-- Tarefa escrita 1 --
Liste todas as pessoas citadas pelo nome no texto sobre ciência e ética.
-- Tarefa escrita 2 --
No texto sobre ciência e ética, o que Mario Novello sugere a respeito do universo?
-- Tarefa escrita 3 --
Transcreva do texto sobre ciência e ética a passagem que começa em "Os financiadores da" e termina em "da conduta científica?", incluindo ambas as expressões.

-- Trecho do texto --

= = =

Robert Oppenheimer, um dos inventores da bomba atômica, que, como von Braun, trabalhou nos dois lados da fronteira, tornou-se símbolo da alienação em que, como mecanismo de defesa, mergulham os cientistas quando os interesses de um Estado colidem frontalmente com valores humanistas. Perguntado como teria sido possível contribuir para a construção das primeiras bombas nucleares, Oppenheimer, conhecendo como conhecia a destruição que necessariamente causariam, teria respondido: “Preso às quatro paredes do meu laboratório, eu estava de
tal forma polarizado com a busca triunfante dos resultados, que em nenhum momento dei-me conta de suas consequências”. Evidentemente, nenhum de nós aceita, hoje, essa explicação.
Um bom número de físicos respeitáveis, entre os quais o nobel Steven Weinberg, insiste em dizer que a ciência e, particularmente a física, para nada necessitam da filosofia, limitando seu trabalho ao manejo adequado do método e ao domínio pleno das matemáticas que lhe servem
de linguagem. Essa posição não resiste a um exame dos fatos. É, por exemplo, o que se deduz do desenvolvimento da história recente da ciência, bastando lembrar os desdobramentos da teoria quântica e da cosmologia.
O universo não nem sua aparência nem o que realmente é, em si mesmo, mas como a ciência nos leva a conhecê-lo, e esse conhecimento varia a cada dia, de sorte que o universo de hoje
é tão distinto do universo de nossos antepassados quanto distante do universo que resultará do conhecimento futuro. Como sugere Mario Novello, o universo está em permanente invenção, ensinando-nos que todas as certezas são provisórias.
Os financiadores da ciência que vasculha o espaço sideral e constrói “escudos” de mísseis estratégicos não cogitam da miséria da África se esvaindo em diásporas, porque o desenvolvimento que suscitam se destina a manter o domínio sobre os povos! Os fomentadores da ciência, que se apetrecha para a exploração de embriões e clones humanos, não voltam seus recursos para enfrentar a fome no mundo. Graças às novas tecnologias, no entanto, e eis outro paradoxo, é cada vez mais restrito o livre acesso à informação, e a disseminação do conhecimento cede lugar à propriedade intelectual. Há justificativa para o fato de nossa formação científica ignorar a disciplina de Introdução à Filosofia? Ignorar o estudo das humanidades? Essas questões são científicas, e assim se bastam, se resolvem, ou cobram uma ética reguladora da conduta científica?

= = =

-- Excertos de dados --
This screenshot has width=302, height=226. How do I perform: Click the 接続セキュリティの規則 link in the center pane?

= = =

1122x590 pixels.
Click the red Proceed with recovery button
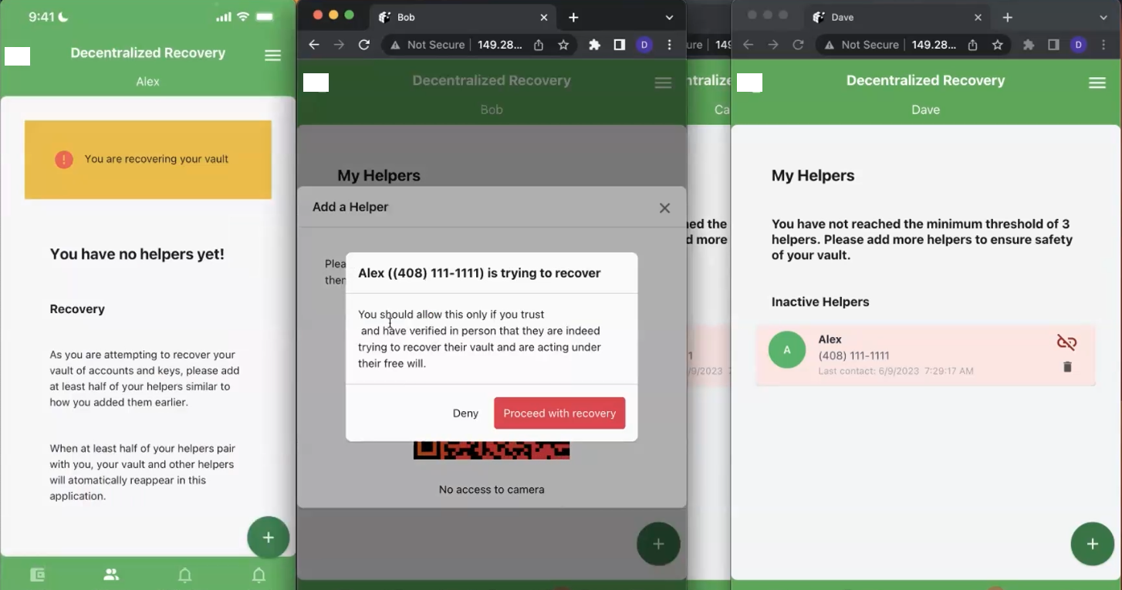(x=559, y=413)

= = =

-- Resposta desenvolvida 1 --
Robert Oppenheimer, von Braun, Steven Weinberg e Mario Novello.

-- Resposta desenvolvida 2 --
Que o universo está em permanente invenção, o que nos ensina que todas as certezas são provisórias.

-- Resposta desenvolvida 3 --
Os financiadores da ciência que vasculha o espaço sideral e constrói “escudos” de mísseis estratégicos não cogitam da miséria da África se esvaindo em diásporas, porque o desenvolvimento que suscitam se destina a manter o domínio sobre os povos! Os fomentadores da ciência, que se apetrecha para a exploração de embriões e clones humanos, não voltam seus recursos para enfrentar a fome no mundo. Graças às novas tecnologias, no entanto, e eis outro paradoxo, é cada vez mais restrito o livre acesso à informação, e a disseminação do conhecimento cede lugar à propriedade intelectual. Há justificativa para o fato de nossa formação científica ignorar a disciplina de Introdução à Filosofia? Ignorar o estudo das humanidades? Essas questões são científicas, e assim se bastam, se resolvem, ou cobram uma ética reguladora da conduta científica?